■ Listed records:
::::::
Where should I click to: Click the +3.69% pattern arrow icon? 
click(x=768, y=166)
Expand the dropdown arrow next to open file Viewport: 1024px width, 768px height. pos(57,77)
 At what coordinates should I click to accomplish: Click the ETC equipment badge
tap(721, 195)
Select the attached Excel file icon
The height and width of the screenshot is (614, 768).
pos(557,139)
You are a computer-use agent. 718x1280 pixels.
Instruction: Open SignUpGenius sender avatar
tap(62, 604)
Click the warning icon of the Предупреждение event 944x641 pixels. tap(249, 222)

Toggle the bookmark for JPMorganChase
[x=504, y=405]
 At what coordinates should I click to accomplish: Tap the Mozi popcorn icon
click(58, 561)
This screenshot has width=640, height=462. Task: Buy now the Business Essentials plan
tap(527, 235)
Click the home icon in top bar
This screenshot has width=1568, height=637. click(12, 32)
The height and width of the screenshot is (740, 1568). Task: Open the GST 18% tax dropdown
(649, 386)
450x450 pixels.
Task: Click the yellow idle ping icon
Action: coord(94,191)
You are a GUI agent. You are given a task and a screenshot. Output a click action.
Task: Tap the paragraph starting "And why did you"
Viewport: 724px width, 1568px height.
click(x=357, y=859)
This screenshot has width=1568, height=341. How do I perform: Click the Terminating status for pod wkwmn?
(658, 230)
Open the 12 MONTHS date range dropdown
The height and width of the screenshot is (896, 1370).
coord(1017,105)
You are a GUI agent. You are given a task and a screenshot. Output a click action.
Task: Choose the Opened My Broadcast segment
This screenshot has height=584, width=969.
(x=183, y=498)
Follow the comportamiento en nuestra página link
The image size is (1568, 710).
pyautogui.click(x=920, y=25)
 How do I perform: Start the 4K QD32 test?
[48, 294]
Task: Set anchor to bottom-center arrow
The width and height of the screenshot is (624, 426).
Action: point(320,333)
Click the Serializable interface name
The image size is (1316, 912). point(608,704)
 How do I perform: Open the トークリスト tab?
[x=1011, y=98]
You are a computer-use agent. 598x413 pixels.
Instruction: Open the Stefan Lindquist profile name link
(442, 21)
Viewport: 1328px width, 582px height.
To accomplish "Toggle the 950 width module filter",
::::::
■ What to do: Since only part of the listing is wanted, copy exactly the lines from the one holding "Task: Tap the" to the one holding "You are a computer-use agent. 598x413 pixels.", both included.

■ Response to this exercise:
Task: Tap the paragraph starting "And why did you"
Viewport: 724px width, 1568px height.
click(x=357, y=859)
This screenshot has width=1568, height=341. How do I perform: Click the Terminating status for pod wkwmn?
(658, 230)
Open the 12 MONTHS date range dropdown
The height and width of the screenshot is (896, 1370).
coord(1017,105)
You are a GUI agent. You are given a task and a screenshot. Output a click action.
Task: Choose the Opened My Broadcast segment
This screenshot has height=584, width=969.
(x=183, y=498)
Follow the comportamiento en nuestra página link
The image size is (1568, 710).
pyautogui.click(x=920, y=25)
 How do I perform: Start the 4K QD32 test?
[48, 294]
Task: Set anchor to bottom-center arrow
The width and height of the screenshot is (624, 426).
Action: point(320,333)
Click the Serializable interface name
The image size is (1316, 912). point(608,704)
 How do I perform: Open the トークリスト tab?
[x=1011, y=98]
You are a computer-use agent. 598x413 pixels.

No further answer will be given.